Monday, May 29, 2006

To Da Vinci or Not To Da Vinci

The other day I was listening to the Diane Rehm show on NPR and she had several Catholic priests on a panel discussing reaction to The Da Vinci Code and the fact that the book and movie do not present the Catholic Church in a favorable light.

I only caught a few minutes of the show, but got the general impression that the priests' opinions ranged from "we need to give the reader/moviegoer credit enough not to judge the Catholic Church based on a work of fiction" to "we should boycott this book/movie because it is extremely disrepectful, potentially devasting to people with fledgling faith, and if it were presenting Judaism or Islam in such a light people would be outraged."

Some of my thoughts:

(1) I am a supporter of freedom of speech, a believer in taking literary license when writing fiction, and in my ideal world people actually think about what they read and are conscious about how it shapes their view of things that are outside their realm of experience.

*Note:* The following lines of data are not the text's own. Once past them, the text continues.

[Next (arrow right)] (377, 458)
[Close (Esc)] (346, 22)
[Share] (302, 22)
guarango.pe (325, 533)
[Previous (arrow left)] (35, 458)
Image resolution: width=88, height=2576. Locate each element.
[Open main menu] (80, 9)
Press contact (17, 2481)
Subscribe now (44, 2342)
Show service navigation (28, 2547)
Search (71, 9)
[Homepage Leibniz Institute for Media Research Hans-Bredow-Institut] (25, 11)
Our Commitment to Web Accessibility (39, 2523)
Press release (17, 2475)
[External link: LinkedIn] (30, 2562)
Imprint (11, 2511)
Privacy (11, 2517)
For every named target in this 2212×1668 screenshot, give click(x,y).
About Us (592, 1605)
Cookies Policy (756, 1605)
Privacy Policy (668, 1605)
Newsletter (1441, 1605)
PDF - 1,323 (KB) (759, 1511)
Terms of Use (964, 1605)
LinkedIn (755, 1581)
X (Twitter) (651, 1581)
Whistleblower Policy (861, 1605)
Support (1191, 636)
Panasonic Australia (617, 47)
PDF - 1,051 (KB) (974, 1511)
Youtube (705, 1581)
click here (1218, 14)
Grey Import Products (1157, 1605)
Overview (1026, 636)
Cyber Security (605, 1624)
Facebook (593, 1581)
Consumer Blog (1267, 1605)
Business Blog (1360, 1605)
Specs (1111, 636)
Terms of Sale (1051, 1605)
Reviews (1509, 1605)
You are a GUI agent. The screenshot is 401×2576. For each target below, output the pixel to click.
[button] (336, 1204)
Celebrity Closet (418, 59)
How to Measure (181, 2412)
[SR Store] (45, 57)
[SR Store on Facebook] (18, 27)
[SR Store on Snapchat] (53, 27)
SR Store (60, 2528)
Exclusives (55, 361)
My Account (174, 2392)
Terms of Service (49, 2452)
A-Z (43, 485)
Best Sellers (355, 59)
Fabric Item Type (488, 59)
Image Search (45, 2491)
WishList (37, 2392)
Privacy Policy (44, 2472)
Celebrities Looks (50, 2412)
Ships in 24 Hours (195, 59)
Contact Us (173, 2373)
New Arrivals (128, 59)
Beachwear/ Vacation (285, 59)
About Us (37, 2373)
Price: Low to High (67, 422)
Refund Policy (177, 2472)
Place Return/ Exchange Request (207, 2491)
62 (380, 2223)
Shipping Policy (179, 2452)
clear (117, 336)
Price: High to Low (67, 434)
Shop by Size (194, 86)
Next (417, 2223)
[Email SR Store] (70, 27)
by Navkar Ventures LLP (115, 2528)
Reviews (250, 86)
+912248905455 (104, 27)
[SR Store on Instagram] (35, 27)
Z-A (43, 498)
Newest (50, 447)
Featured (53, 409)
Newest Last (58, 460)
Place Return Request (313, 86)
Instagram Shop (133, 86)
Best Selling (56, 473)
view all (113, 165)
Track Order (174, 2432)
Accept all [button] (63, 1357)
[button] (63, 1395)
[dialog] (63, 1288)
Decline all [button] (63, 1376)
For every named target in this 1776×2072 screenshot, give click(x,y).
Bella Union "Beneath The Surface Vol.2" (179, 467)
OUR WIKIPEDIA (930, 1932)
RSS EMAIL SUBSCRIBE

(2) On the other hand, a neighbor (who lives in the real world, not in my ideal world) told me that after they saw The Da Vinci Code, her husband said he just knew there was something sinister about the Catholic Church and the movie confirms it.

(3) I believe in being respectful. As a member of an often maligned and misunderstood church, I relate on a deep emotional level with the priests' concerns. It makes me uncomfortable and, yes, defensive to think that people's views of Mormonism (which is far less known than Catholicism) are formed by reading books like Under the Banner of Heaven, which spent years on the best seller list.

(4) On the other hand, it's sort of exciting to see that in any given publication season there are a handful of titles being published by national, well known publishers with LDS characters or backdrops. Granted, most of them are negative (read: more lucrative), but they do put Mormonism on the radar screen (there's no such thing as bad publicity?).

(5) In the end, I believe it is important to have both the freedom to put ideas out there (fact, fiction, and even weird, mutated interpretations of fact) and the freedom to boycott them. And hopefully in the whole muddled mess of it all, some of us will gain greater understanding.

3 comments:

Dazed and Confused said...

Ha, loved what you said about your 'ideal world'. I can totally relate. You could agrue (what you said about your neighbor) that kids are effected by what they see on tv and so forth. I hate that! Because obviously both of us have OUR own opinions, but how in the hell did we get this way? Maybe they should look at the source, the parents. Anyways, interesting.